Karsten Greve

Norbert Prangenberg

06 Sep - 11 Oct 2014

Norbert Prangenberg (German, 1949–2012)
Figur, 1996
Terracotta, glaced
w = 177, Ø 95 cm / w = 69 2/3, Ø 37 1/2 in
NORBERT PRANGENBERG
Sculpture
6 September – 11 October 2014

Galerie Karsten Greve is pleased to announce the exhibition Sculpture featuring Norbert Prangenberg. As a painter, engraver, sculptor and glass designer, Prangenberg was a major figure in contemporary German art. As an artist of the second half of the twentieth century, his work reflects the formal experiments of the post-war avant-garde where material and its relationship to space was one of the main concerns in artistic evolution. While man landed on the moon and concepts became more and more spacious, Prangenberg devoted himself to modelling clay, always the most fertile ground for artists, giving life to a body of work that pays homage to the concreteness and solidity of sculpture, whose physical presence is sometimes deliberately cumbersome.

Norbert Prangenberg began his early work as a sculptor around 1980. The archaic echoes of his large scale ceramics, whose surfaces are often rough with imposing forms, ascribe an almost timeless significance to the works of the artist. Made of clay, which is as ductile in its natural state as it is rigid after firing, the vases and amphorae arise from the combination of a traditional practice dating back to antiquity merged with contemporary research where the shape is called to follow no rules except those of a search for the expressive. The works in the exhibition have nothing in common with the dainty objects commonly associated with ceramic material or Sevres porcelain: the amazing size and bright colours of these sculptures bring the visitor to discover a world where solemn grandeur mingles with a playful lightness; where the form is free and the colours cheerful.

With a precisely defined mixture of materials made of clay and fireclay necessary for modelling and the important qualities of combustibility, Norbert Prangenberg builds his large sculptures with hollow bodies that are generally oval. The shape is created by placing the material directly in rings or with the help of patterns. Layer after layer, clay rings are laid one upon the other, "welded" on the inside. Like imaginary archaeological remains, the sculptures resemble hybrid organisms on which parasites, such as small, modelled ripples and fragments of earthenware or trumpet flowers aggregate and develop. These disproportionately large amphorae are reminiscent of traditional pottery by their shape and craftsmanship, but are freed of any utilitarian function.

Norbert Prangenberg focuses on sculptural forms that are simple and at the same time very rich.
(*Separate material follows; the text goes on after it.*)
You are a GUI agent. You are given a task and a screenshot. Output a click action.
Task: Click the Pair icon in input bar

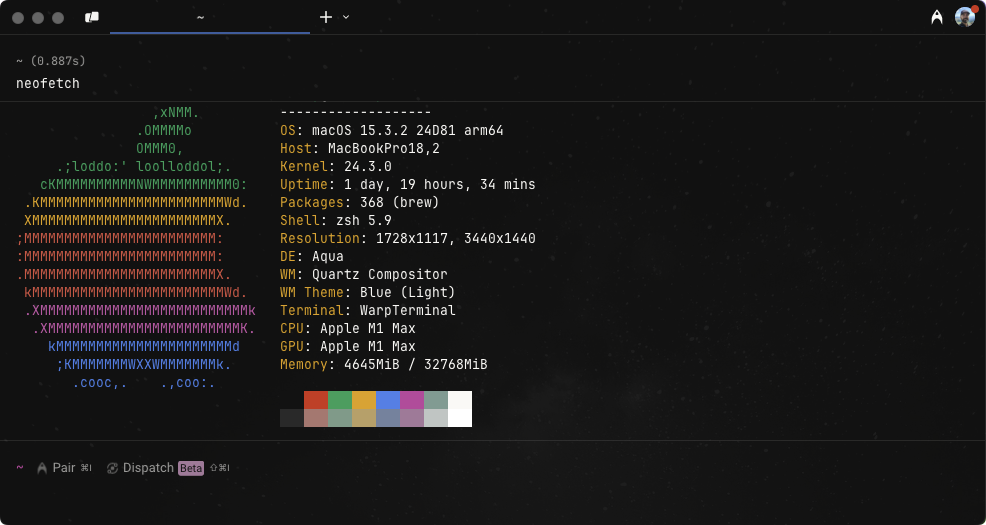[42, 468]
The crucial prerequisite for his work is the material he uses, which is clay. It is a natural material that comes from the earth. This is a fundamental aspect for Prangenberg who loves to touch the material, to feel it and then work with it. The importance of the physical approach in Prangenberg's practice is obvious. Everywhere we see fingerprints, imposed with greater or lesser force. The artist pierces the walls of the circular or rectangular openings and directly adds traces of scrapings, grazes and scratches by hand, which give his sculptures a real organic character. The intrinsic relationship between the artist's body and the material is also reflected in the title he consistently uses - "figure." Prangenberg refuses to name his works whose purpose and meaning must only be evoked from the object itself, without any reference to the things of this world.

Another symbol of his anchoring to the earth, Prangenberg models his sculptures on the ground: he follows the consistency of clay, its natural heaviness, its malleability and tectonics. In his method, the artist accepts the movement that is inherent in the material, which is thus integrated into the work. The nature of shapeless lumps of clay, the roughness of a wall, the cracks of a surface are therefore not fully subject to the hand of the modeller. In his glazed terracotta sculptures, the flow of the glaze is deposited in the cracks of the clay. The pathways this flow takes, the way the colours change, all remain subject to the nature of the material.